Document Type : Research Paper
Authors
1 Dapartment of Economics, Allameh TabaTaba’I University
2 economics, graduated faculty, Allameh Tabataba’i University, Tehran, Iran
Abstract
This paper examines the response of the natural gas price to the crude oil price in regional markets.The price of natural gas varies in regional markets, mostly follow the crude oil price. Natural gas and crude oil are substitute in consumption and also complement in production. Economic variables such as the crude oil and natural gas prices have inflammations and severe fluctuations over time that conventional linear regressions do not fit these fluctuations. The regime Switching Model provides a flexible and dynamic framework for nonlinear models and sudden reciprocal transfers.
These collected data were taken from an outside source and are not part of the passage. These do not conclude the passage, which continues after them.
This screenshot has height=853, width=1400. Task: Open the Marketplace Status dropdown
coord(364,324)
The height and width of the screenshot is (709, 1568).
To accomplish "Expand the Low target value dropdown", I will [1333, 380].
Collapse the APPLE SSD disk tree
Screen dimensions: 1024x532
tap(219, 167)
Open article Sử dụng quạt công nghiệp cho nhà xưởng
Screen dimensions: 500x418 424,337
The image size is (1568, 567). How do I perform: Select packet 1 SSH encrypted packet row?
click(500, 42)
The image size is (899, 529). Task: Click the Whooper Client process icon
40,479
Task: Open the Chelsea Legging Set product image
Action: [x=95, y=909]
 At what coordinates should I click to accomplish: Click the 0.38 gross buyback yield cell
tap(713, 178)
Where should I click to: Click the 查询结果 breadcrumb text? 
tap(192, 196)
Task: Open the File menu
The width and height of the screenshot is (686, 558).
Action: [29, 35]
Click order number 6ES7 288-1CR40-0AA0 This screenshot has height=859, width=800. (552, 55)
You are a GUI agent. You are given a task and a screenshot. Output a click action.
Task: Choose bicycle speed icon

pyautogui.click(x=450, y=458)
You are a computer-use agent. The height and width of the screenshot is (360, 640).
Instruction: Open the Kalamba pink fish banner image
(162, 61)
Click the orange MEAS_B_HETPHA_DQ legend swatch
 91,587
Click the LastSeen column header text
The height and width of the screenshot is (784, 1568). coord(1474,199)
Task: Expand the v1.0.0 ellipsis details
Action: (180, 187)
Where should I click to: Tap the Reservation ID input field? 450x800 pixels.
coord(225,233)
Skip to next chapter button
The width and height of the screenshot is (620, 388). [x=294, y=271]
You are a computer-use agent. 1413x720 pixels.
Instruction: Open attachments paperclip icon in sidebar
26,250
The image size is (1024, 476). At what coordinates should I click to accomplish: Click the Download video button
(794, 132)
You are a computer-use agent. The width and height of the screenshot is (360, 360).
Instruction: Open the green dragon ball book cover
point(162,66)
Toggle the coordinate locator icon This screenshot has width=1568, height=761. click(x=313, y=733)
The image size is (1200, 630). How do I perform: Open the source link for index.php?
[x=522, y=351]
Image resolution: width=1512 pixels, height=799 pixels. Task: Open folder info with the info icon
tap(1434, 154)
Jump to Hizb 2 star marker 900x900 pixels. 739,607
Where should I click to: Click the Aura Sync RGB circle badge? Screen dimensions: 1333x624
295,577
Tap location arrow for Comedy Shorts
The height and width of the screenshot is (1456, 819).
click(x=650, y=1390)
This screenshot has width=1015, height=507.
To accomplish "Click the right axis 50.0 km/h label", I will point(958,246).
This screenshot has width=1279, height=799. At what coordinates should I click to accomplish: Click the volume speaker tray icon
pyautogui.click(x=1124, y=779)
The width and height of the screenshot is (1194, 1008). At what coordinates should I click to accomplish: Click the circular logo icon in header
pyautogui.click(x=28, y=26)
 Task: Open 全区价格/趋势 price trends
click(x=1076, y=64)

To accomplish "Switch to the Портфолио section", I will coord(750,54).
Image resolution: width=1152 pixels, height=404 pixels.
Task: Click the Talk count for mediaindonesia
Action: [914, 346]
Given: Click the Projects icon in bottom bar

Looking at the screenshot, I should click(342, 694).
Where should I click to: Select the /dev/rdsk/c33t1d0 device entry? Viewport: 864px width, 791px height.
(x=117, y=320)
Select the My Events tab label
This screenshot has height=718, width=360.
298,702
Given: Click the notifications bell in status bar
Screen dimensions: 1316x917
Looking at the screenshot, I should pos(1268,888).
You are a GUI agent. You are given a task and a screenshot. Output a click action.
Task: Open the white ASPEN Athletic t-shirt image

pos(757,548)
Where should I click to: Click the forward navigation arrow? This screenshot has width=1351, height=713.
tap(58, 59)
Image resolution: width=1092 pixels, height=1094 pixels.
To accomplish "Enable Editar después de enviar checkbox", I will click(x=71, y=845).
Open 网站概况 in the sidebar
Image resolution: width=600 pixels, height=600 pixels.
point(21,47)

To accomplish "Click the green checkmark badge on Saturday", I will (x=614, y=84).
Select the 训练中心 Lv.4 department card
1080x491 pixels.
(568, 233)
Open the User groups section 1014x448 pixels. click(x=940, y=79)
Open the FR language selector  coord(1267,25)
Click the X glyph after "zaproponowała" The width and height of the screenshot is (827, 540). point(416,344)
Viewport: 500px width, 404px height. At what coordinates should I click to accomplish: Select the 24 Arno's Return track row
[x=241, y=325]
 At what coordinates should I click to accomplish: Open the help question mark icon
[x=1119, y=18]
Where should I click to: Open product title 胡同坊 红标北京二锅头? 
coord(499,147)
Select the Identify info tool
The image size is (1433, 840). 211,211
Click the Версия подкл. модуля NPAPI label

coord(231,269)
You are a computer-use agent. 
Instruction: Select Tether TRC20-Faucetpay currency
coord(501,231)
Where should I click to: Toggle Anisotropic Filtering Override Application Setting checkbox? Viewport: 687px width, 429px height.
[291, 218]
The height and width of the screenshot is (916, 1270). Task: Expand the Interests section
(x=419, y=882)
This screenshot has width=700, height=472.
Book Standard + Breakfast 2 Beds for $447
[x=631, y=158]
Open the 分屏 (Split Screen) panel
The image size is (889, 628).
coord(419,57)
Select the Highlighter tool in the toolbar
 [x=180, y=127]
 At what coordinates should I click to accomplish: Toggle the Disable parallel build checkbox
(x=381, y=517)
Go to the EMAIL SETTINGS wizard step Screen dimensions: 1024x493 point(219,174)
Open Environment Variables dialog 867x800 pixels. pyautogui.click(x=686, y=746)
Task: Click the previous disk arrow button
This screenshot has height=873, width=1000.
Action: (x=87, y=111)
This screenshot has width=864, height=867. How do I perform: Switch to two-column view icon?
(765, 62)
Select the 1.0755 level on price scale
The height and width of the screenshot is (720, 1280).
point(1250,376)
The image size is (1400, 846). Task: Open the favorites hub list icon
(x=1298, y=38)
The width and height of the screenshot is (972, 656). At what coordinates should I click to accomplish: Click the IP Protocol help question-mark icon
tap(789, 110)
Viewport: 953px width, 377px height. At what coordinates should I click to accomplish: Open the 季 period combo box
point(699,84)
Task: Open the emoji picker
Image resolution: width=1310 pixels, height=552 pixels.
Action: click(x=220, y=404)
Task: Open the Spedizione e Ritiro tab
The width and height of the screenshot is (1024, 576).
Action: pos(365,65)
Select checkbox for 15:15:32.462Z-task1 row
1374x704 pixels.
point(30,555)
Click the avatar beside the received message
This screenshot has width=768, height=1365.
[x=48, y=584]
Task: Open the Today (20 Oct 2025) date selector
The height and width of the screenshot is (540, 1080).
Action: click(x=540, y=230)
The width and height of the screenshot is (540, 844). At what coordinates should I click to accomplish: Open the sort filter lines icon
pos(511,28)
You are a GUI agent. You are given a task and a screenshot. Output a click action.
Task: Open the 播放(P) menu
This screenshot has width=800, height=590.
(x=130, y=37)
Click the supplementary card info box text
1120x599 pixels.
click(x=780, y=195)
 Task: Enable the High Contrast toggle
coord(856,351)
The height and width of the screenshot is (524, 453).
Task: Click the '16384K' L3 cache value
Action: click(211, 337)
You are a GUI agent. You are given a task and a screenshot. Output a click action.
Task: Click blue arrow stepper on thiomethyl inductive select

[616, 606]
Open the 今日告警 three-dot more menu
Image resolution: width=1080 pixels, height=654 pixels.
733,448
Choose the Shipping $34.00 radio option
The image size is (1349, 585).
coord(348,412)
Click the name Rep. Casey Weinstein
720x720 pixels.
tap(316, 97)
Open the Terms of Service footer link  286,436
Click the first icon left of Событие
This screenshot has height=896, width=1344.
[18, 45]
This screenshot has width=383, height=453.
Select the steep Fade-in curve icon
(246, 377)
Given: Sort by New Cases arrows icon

In this paper, by using the Markov switching model framework, the impact of the crude oil price on natural gas price has been measured during the period of the January 1992 to June 2017. The results show that in some regimes the price of crude oil has a direct effect on the price of natural gas and in some other ones has a reversible effect. In Europe, the first lag of crude oil price has a reverse effect for 1 month, and 18 months of direct effect, and the second lag of oil price in both regimes has a direct effect on the natural gas price. However for Asia in both regimes, the impact of oil price on natural gas price is straight and the prices are in the first regime for 28 months and 26 months under the second regime.